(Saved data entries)
+--
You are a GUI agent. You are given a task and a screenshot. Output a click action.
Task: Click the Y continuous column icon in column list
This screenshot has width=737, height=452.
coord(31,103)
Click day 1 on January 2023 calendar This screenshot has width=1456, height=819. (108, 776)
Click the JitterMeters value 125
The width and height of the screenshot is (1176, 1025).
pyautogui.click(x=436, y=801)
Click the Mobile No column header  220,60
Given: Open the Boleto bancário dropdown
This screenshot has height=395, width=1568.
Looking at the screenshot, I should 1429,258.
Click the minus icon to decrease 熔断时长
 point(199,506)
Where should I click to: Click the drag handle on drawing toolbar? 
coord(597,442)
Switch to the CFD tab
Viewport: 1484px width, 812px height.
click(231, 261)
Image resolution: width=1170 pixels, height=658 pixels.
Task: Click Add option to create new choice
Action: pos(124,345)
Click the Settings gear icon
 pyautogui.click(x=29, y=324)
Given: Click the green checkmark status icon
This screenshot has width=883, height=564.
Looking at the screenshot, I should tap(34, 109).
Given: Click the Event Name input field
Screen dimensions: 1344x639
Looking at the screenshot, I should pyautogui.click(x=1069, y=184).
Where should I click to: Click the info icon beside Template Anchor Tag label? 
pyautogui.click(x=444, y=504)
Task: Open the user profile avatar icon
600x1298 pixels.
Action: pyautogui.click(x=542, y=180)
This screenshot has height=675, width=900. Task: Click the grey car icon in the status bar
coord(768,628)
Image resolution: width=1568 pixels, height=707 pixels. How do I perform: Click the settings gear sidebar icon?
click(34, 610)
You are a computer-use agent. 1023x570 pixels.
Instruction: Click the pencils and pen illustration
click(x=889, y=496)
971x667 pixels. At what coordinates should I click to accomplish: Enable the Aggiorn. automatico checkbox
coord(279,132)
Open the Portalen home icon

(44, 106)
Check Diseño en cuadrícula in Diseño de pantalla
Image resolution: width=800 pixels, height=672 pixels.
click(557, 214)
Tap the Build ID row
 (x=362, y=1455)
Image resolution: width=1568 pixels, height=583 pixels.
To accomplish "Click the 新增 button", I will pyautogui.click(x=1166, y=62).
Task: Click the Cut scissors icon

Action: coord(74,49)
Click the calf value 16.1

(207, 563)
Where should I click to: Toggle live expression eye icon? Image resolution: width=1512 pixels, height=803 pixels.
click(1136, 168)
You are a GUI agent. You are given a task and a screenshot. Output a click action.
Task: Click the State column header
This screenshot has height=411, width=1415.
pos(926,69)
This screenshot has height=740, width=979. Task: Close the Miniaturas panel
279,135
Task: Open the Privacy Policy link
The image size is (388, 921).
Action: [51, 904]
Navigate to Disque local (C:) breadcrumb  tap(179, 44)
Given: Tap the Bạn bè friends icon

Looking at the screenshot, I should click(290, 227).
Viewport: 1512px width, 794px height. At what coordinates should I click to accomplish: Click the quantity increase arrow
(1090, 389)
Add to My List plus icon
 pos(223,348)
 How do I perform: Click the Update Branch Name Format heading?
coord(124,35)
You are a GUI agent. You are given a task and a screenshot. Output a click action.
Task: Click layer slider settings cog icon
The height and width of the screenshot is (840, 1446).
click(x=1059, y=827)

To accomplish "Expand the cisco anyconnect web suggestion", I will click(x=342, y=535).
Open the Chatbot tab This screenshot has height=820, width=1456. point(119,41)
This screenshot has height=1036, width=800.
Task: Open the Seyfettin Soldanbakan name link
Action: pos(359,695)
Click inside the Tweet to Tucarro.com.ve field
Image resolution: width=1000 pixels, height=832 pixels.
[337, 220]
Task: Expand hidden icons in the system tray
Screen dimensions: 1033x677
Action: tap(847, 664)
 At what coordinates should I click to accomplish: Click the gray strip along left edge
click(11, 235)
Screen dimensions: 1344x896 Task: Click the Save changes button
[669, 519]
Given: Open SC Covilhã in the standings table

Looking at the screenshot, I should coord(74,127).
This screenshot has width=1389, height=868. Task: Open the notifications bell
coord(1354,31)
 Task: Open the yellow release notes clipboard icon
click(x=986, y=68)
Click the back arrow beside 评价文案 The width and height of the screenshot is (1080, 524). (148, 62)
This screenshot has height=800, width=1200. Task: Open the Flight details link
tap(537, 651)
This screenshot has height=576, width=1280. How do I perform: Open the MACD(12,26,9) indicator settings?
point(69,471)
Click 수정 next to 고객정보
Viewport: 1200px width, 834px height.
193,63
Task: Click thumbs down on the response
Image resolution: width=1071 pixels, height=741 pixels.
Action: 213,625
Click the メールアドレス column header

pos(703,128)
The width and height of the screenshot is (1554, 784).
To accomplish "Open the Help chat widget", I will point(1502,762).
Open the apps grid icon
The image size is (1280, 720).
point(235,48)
+--
- [Exercise requirements] Output exactly, and only, the lines running from the one that contains "This screenshot has height=576, width=1280." through the last line of the entries above.

- [Result for this exercise]
This screenshot has height=576, width=1280. How do I perform: Open the MACD(12,26,9) indicator settings?
point(69,471)
Click 수정 next to 고객정보
Viewport: 1200px width, 834px height.
193,63
Task: Click thumbs down on the response
Image resolution: width=1071 pixels, height=741 pixels.
Action: 213,625
Click the メールアドレス column header

pos(703,128)
The width and height of the screenshot is (1554, 784).
To accomplish "Open the Help chat widget", I will point(1502,762).
Open the apps grid icon
The image size is (1280, 720).
point(235,48)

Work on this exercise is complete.